▶ **DESCRIPTION OF THE TASK**
Search the records for the word "Check" and pick out every line that has it.

▶ **SUPPLIED DATA**
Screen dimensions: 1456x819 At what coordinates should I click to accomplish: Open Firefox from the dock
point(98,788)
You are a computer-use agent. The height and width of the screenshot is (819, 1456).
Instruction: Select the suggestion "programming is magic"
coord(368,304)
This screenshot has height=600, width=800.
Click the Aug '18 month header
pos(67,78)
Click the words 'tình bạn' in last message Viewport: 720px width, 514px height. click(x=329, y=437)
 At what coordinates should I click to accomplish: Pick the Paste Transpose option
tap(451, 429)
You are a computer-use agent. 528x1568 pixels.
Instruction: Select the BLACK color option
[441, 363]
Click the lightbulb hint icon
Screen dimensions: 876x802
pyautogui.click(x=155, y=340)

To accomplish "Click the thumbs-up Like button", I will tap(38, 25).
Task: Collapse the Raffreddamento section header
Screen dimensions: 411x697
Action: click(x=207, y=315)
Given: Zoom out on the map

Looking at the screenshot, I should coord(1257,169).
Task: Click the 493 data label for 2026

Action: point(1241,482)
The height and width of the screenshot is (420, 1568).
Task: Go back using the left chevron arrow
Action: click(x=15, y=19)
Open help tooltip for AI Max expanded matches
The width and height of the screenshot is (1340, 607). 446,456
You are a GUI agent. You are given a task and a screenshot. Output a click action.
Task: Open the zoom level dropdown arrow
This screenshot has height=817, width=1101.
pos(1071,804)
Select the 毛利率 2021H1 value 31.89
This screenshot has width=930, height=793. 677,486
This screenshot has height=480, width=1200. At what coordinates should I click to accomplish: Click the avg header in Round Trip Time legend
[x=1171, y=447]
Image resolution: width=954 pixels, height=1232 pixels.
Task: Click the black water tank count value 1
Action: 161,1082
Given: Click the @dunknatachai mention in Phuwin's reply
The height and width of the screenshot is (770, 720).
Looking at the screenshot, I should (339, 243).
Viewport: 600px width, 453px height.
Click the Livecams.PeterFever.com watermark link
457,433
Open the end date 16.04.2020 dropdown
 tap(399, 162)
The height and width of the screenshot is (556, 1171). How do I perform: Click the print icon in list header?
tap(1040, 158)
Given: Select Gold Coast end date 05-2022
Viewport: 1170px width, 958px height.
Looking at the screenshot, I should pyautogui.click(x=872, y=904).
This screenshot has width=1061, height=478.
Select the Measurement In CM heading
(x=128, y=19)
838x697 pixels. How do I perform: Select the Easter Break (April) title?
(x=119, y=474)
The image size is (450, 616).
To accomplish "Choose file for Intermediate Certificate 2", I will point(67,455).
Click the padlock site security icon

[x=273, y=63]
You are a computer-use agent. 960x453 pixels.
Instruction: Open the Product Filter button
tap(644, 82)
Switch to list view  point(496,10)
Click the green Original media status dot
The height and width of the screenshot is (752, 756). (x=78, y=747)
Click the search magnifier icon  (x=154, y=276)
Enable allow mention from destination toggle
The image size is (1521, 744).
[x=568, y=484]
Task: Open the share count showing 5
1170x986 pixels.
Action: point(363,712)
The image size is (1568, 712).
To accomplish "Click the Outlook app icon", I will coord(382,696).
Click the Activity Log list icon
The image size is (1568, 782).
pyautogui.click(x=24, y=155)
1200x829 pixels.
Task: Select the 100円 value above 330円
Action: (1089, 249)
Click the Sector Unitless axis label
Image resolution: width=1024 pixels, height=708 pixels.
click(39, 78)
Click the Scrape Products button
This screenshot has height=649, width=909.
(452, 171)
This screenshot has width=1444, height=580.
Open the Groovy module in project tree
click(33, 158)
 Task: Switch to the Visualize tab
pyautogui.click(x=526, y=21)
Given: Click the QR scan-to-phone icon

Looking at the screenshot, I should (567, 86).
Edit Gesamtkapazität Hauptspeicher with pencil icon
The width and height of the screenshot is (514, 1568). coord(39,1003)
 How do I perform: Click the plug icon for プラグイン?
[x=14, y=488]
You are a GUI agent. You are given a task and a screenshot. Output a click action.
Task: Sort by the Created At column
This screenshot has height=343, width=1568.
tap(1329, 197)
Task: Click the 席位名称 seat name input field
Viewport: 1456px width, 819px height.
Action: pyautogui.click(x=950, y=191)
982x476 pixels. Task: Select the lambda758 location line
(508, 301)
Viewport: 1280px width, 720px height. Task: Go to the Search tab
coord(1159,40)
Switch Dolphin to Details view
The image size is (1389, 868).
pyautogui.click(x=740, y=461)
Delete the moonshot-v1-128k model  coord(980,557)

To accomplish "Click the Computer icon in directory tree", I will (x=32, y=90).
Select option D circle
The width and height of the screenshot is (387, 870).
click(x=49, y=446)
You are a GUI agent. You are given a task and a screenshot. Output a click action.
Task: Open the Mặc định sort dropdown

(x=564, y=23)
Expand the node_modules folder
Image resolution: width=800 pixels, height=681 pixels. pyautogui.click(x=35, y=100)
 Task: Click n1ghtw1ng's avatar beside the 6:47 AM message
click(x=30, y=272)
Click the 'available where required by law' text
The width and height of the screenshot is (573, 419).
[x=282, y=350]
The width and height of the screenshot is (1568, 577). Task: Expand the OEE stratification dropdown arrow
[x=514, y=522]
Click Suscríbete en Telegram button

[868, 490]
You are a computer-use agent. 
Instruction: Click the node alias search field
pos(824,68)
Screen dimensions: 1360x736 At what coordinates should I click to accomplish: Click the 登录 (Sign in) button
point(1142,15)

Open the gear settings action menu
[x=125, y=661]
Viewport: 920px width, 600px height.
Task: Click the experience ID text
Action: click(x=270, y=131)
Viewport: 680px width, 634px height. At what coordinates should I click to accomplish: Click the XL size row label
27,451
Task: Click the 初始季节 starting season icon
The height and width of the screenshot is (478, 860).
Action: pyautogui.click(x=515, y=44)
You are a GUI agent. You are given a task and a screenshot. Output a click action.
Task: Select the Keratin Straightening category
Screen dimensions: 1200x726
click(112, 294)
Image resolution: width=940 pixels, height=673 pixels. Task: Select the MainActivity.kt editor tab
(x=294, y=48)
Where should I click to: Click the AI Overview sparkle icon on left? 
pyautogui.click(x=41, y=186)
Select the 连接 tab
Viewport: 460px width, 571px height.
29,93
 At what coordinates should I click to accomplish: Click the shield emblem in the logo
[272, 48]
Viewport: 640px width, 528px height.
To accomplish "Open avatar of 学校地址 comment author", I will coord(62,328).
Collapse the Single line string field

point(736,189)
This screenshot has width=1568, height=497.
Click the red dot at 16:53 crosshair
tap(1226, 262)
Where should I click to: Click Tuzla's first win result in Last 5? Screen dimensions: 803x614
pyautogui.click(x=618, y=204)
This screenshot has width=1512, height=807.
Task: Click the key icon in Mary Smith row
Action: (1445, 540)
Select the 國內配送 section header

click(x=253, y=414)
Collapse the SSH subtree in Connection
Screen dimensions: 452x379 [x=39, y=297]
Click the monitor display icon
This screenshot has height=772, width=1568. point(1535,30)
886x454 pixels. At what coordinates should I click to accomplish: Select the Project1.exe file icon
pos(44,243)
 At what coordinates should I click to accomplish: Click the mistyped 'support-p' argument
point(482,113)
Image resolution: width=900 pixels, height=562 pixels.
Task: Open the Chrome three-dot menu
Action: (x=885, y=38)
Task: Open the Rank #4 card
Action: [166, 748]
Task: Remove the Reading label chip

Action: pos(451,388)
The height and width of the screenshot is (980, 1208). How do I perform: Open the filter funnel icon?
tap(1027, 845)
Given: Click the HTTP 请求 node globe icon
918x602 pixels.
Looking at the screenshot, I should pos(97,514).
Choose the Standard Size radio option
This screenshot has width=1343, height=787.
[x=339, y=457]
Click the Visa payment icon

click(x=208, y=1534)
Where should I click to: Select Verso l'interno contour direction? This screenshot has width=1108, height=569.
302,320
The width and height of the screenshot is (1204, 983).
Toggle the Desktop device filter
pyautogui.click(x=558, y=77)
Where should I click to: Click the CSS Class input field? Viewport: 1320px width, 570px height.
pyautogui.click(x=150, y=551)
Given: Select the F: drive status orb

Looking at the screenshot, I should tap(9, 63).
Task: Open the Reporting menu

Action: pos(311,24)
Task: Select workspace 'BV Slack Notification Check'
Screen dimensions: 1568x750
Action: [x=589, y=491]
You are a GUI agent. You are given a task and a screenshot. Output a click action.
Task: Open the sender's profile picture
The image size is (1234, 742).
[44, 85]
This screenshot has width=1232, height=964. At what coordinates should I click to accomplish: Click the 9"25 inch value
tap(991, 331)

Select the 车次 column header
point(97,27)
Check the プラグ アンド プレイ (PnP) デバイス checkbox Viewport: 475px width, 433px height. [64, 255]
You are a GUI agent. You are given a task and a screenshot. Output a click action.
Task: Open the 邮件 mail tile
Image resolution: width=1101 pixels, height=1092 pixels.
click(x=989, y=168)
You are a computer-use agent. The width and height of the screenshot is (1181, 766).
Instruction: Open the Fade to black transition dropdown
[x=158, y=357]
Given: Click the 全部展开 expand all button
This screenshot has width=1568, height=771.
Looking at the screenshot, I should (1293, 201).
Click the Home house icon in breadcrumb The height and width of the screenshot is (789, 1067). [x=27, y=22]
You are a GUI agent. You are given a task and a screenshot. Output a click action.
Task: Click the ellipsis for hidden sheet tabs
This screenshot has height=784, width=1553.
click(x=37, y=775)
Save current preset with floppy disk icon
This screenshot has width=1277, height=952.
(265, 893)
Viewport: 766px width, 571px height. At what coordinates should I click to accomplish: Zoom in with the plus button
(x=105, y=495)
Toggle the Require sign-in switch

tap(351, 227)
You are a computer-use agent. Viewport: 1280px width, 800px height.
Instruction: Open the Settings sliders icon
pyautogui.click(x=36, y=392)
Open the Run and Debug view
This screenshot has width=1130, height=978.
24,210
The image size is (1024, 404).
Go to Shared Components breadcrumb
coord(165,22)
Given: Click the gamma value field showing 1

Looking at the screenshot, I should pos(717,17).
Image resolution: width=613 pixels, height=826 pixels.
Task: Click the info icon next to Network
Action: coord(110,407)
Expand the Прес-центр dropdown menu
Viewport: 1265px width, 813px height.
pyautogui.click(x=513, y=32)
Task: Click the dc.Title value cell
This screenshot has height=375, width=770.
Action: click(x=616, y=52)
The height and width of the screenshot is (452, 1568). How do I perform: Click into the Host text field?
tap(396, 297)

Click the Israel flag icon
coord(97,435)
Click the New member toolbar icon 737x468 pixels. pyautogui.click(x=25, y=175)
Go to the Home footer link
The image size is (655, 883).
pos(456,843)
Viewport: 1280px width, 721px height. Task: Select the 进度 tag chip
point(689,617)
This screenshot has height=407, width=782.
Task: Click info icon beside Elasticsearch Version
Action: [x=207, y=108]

▶ **EXERCISE SOLUTION**
Task: Select workspace 'BV Slack Notification Check'
Check the プラグ アンド プレイ (PnP) デバイス checkbox Viewport: 475px width, 433px height. [64, 255]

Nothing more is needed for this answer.